** WORK REQUIRED **
Your task is to copy each line in the listing that includes the word "will".

PROVIDED DATA below:

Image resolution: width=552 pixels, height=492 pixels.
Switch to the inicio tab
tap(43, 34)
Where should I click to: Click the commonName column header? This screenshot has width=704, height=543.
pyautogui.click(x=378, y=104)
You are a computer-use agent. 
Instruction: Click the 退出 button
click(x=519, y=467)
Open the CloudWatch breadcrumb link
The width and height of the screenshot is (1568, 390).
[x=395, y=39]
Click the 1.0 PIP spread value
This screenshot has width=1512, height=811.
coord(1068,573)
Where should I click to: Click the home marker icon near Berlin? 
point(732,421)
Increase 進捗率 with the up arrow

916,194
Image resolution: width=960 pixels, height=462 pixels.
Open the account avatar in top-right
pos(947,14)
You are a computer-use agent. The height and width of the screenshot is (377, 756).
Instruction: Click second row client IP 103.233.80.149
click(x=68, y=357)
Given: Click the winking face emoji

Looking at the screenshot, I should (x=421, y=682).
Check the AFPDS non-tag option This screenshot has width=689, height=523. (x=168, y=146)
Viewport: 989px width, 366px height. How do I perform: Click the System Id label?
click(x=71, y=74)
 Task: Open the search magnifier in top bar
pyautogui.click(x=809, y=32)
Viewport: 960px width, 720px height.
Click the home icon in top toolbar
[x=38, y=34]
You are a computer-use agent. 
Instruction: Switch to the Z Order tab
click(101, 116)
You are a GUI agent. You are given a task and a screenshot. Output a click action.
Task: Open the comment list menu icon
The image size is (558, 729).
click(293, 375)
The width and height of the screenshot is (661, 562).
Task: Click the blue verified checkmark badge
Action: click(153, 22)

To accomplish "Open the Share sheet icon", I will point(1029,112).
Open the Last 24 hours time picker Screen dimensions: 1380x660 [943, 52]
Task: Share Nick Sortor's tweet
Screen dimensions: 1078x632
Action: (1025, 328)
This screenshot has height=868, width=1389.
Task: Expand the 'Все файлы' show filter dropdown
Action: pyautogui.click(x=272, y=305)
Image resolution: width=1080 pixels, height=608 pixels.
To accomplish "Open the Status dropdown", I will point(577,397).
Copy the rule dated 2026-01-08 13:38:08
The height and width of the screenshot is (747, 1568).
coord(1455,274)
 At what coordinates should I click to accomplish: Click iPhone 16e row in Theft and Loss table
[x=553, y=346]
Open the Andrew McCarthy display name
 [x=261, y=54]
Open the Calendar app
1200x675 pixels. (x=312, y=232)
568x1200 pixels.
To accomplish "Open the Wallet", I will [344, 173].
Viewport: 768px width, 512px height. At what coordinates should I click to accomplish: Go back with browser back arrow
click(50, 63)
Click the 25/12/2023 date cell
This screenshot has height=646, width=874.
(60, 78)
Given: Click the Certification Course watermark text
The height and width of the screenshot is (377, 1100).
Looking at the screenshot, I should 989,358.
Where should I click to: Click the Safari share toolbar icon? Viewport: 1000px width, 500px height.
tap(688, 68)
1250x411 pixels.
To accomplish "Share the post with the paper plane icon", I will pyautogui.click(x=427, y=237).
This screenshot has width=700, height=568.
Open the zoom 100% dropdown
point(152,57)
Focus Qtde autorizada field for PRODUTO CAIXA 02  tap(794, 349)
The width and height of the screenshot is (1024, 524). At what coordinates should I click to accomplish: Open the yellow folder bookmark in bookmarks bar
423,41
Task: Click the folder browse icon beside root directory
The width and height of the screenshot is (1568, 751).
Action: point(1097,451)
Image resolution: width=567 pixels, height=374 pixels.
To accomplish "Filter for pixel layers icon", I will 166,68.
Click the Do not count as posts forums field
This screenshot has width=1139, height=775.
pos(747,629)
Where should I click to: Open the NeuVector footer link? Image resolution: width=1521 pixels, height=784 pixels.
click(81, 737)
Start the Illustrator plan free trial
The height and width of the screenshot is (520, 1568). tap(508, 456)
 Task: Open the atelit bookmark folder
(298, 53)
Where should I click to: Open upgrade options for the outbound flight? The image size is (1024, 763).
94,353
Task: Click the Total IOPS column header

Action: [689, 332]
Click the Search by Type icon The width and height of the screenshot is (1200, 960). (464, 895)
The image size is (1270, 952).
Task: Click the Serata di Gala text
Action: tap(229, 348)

End of PROVIDED DATA.

** ANSWER TO THIS EXERCISE **
To accomplish "Open the Share sheet icon", I will point(1029,112).
To accomplish "Open the Status dropdown", I will point(577,397).
To accomplish "Open the Wallet", I will [344, 173].
To accomplish "Share the post with the paper plane icon", I will pyautogui.click(x=427, y=237).
To accomplish "Filter for pixel layers icon", I will 166,68.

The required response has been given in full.